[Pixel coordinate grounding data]

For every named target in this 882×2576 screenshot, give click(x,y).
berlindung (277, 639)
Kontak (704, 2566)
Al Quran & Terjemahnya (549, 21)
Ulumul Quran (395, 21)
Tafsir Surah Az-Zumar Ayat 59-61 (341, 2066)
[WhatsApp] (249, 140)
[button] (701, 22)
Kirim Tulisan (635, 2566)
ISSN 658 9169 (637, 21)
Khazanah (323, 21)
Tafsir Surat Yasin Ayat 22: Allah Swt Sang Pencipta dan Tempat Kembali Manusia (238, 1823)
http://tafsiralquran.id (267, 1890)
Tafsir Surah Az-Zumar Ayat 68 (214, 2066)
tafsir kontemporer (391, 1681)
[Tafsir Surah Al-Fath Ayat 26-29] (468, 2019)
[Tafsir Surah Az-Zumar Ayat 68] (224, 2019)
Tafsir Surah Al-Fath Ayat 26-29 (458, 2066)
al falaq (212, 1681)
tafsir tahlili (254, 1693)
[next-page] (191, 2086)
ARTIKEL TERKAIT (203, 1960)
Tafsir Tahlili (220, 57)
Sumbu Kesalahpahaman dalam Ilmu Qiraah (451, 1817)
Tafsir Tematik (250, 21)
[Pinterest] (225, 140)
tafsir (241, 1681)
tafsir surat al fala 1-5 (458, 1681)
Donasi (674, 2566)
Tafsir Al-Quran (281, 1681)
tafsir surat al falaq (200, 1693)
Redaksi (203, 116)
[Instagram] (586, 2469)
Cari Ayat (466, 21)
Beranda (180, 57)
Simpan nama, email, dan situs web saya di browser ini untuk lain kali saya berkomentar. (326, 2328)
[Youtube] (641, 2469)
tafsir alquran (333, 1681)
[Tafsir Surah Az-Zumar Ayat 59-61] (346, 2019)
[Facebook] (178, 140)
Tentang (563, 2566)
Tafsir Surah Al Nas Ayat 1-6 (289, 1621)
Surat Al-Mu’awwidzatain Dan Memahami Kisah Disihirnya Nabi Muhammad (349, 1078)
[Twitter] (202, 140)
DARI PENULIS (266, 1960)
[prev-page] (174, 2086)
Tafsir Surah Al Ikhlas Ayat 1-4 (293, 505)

* * *

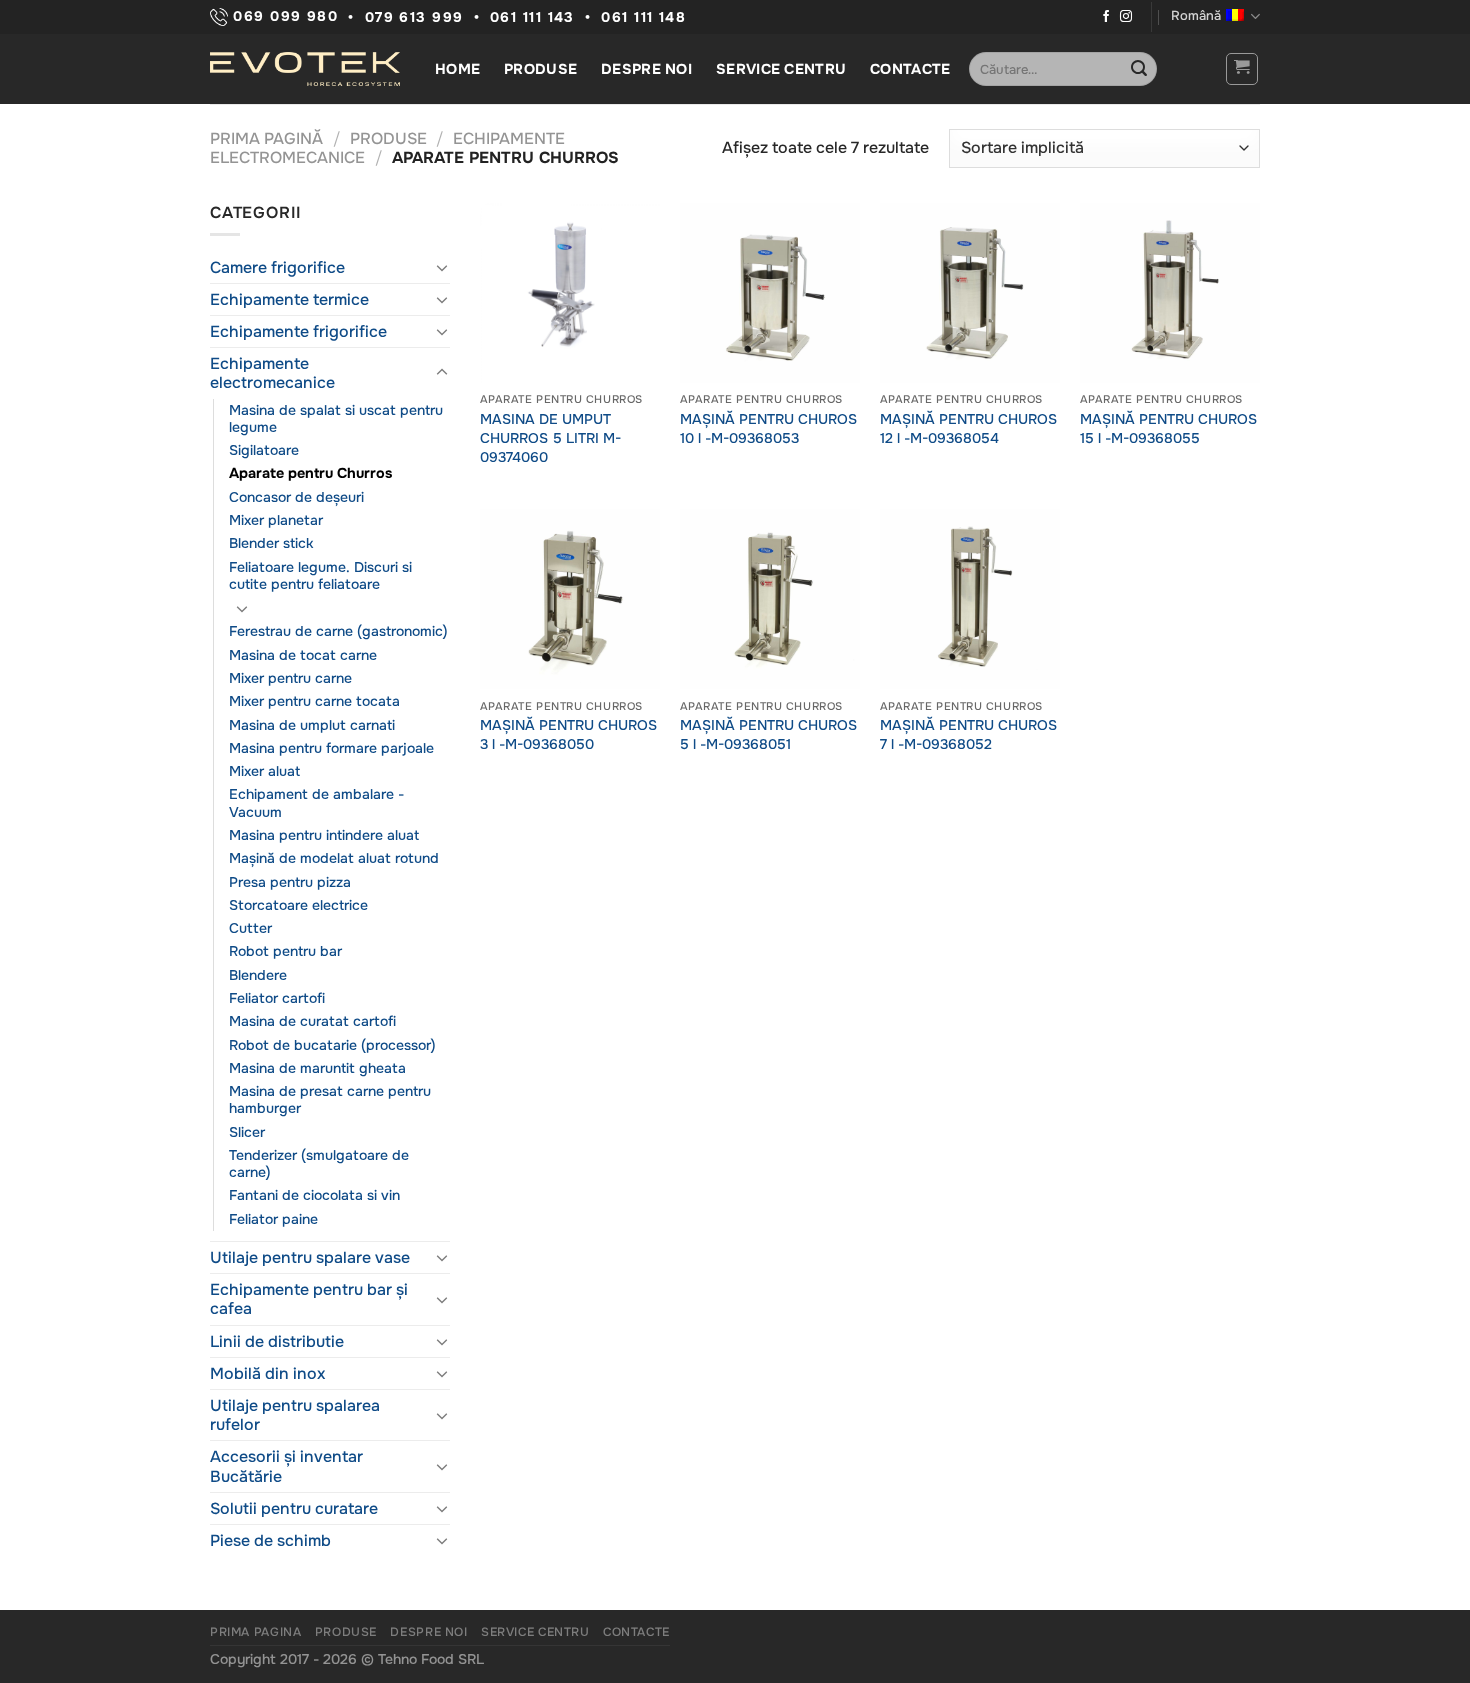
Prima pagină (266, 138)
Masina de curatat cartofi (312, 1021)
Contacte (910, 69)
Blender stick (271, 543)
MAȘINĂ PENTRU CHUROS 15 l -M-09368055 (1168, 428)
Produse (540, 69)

* * *

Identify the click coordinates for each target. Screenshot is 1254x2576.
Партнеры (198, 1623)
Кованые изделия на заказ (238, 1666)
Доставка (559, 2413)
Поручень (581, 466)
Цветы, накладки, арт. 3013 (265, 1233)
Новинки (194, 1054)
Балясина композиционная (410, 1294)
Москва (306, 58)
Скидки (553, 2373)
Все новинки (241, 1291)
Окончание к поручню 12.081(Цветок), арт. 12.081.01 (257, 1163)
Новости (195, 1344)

Assignment - Once you find the line with "Al Quran & Terjemahnya (549, 21)" above, print it and every line after it up to and including the line with "Khazanah (323, 21)", exactly as written and nothing else.

Exercise output -
Al Quran & Terjemahnya (549, 21)
Ulumul Quran (395, 21)
Tafsir Surah Az-Zumar Ayat 59-61 (341, 2066)
[WhatsApp] (249, 140)
[button] (701, 22)
Kirim Tulisan (635, 2566)
ISSN 658 9169 (637, 21)
Khazanah (323, 21)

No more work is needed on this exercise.